It's not too late to jump on the bandwagon. That's what analysts are saying about shares in South Korea's top car maker, Hyundai Motor Co, which they say are cheap compared with foreign rivals amid booming exports and an expected rebound in domestic sales.
Hyundai shares, which outpaced the Seoul market's 29 percent gain last year with an 82 percent jump, hit a 20-month high this week.
But even at these levels, many analysts say Hyundai Motor is their top pick of the year.
"Clearly, Hyundai has a lot of growth potential and is a big liquid stock, which is something investors like," Goldman Sachs analyst Rajeev Das said. Hyundai Motor is the country's seventh biggest stock with a market value of $9.9 billion.
"The recovery of domestic sales - more profitable due to higher margins - would be the main theme for the year."
Some analysts do, however, lace their views with caution in case an escalating crisis in South Korea's ailing credit card sector delays a much-anticipated revival in consumer spending and puts Hyundai's ambitious sales target this year out of reach.
Hyundai's exports soared 21.9 percent last year, making up for weak domestic sales hit by a government crackdown on consumer debt and an uncertain economic outlook.

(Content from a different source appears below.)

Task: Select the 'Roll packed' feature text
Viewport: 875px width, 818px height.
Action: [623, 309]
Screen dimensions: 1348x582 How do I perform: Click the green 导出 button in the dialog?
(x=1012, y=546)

Hyundai Motor has targeted sales of 2.145 million vehicles worth 31 trillion won ($26 billion) for 2004, up 13 percent from 2003. It expects a rise of 10 percent or more in exports and plans to launch two or three new models.

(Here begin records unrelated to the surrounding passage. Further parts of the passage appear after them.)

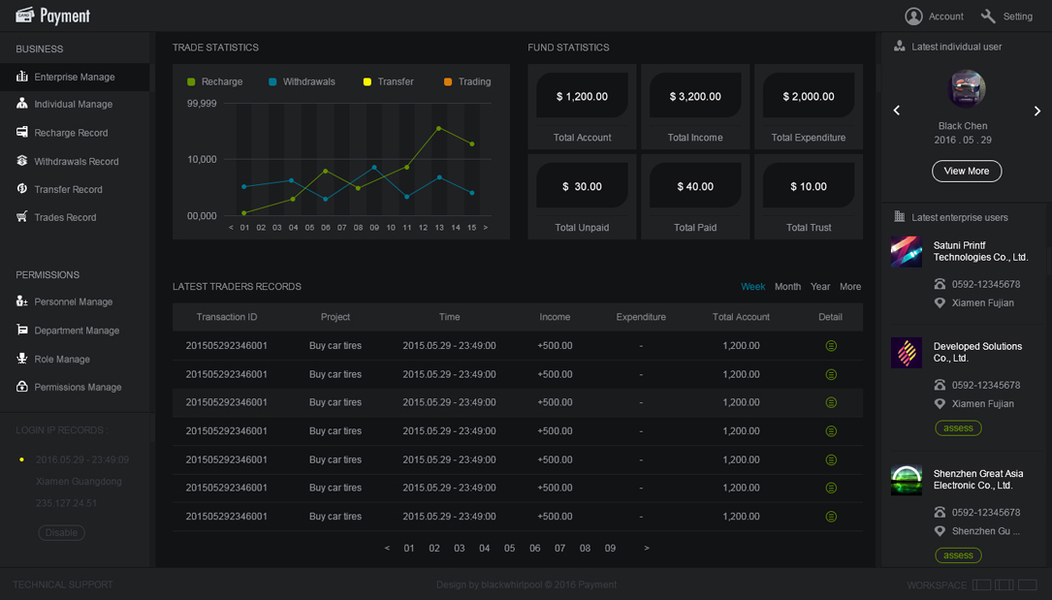Image resolution: width=1052 pixels, height=600 pixels.
Task: Open the individual user's View More button
Action: [966, 171]

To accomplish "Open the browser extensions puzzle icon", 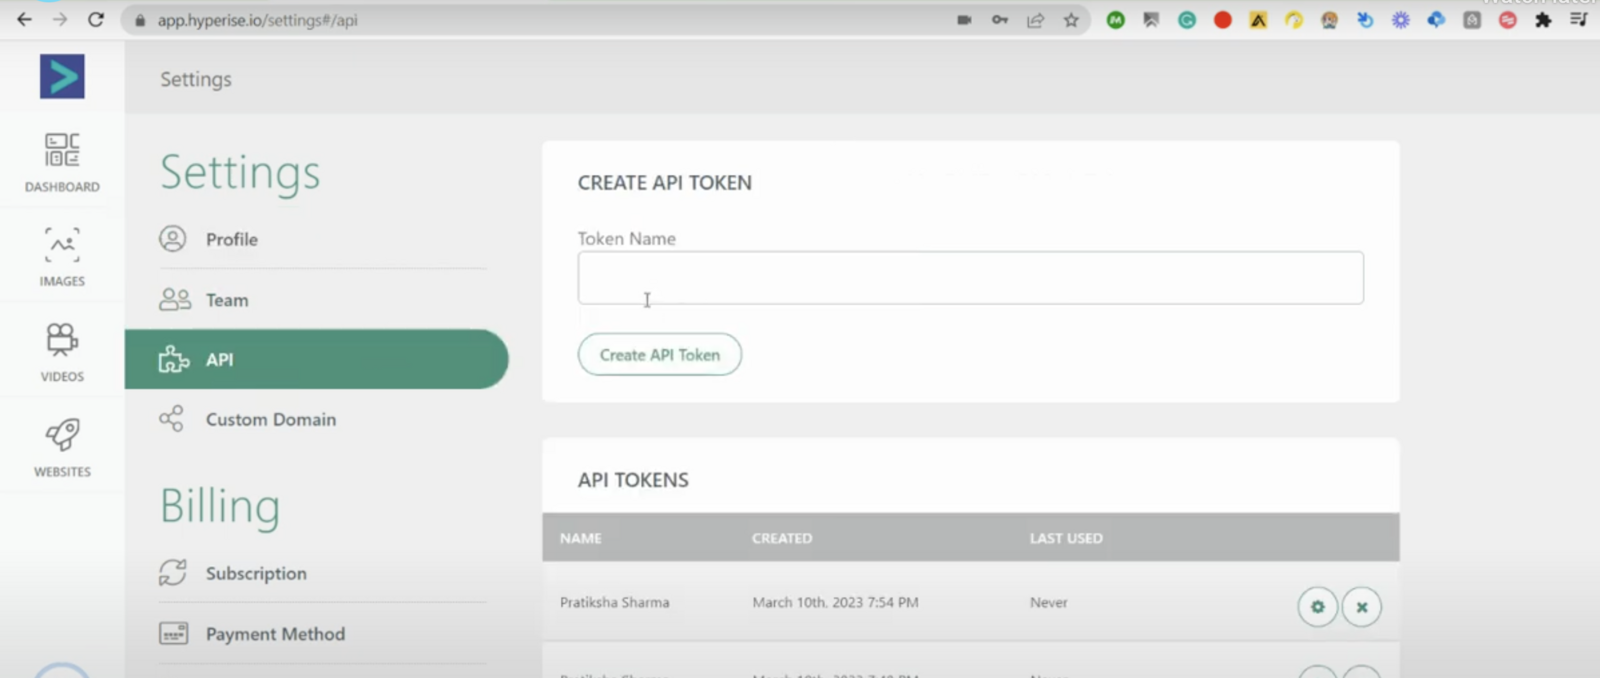I will 1543,20.
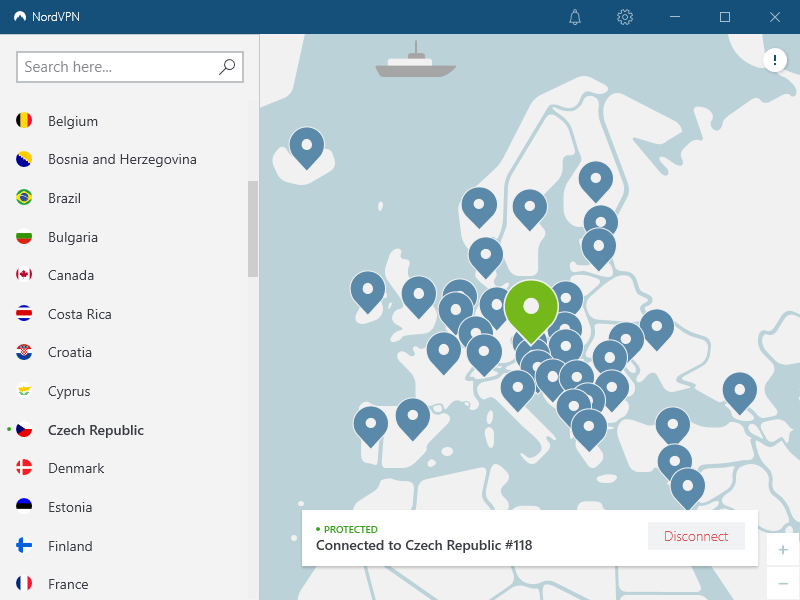The image size is (800, 600).
Task: Click the Iceland map pin
Action: point(306,147)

It plans to increase investment 36 percent to 3.17 trillion won to expand its line-up and meet rising demand.
Hyundai's China venture, which began production in December 2002, expects to triple sales to 150,000 units this year.
"China is a great market to exploit. Given the market's dynamics, they should see a huge volume growth, partly because they are starting with a low base and they are introducing a smaller new car model this year," Goldman's Das said.
In the US market, where Hyundai ranks seventh with a 2.4 percent share, it sold more than 400,000 vehicles for the first time since its US foray 17 years ago. It became the fourth foreign car maker to meet this target after Toyota Motor Corp, Honda Motor Co and Nissan Motor co.
Hyundai has gained popularity in overseas markets on improved quality and long warranties. A weak brand, after building low-end cars for decades, remains its Achilles heel.
Most analysts bank on a turnaround in domestic sales to power Hyundai's earnings this year, with Morgan Stanley expecting an 11 percent rise, but some are sceptical.
"Things largely hinge on how troubles in the credit card firms pans out," Song Sang-hoon, a Hyundai Securities' analyst said. "Consumers are not free to spend just yet."
Some also reckon competition in the US market would become tougher as General Motors Corp and others launch new models. Kim Hag-ju, an analyst at Samsung Securities, points to growing inventories overseas as a hurdle to export growth.
Still, Hyundai is a better bet than its global peers due to its growth potential and its cheap share price, analysts say.
Hyundai, which has 48 percent of South Korea's 20 trillion won domestic market, is trading at 1.6 times its earnings before interest, tax, depreciation and amortisation, compared with 4.7 times for Toyota and 4.3 times for Honda.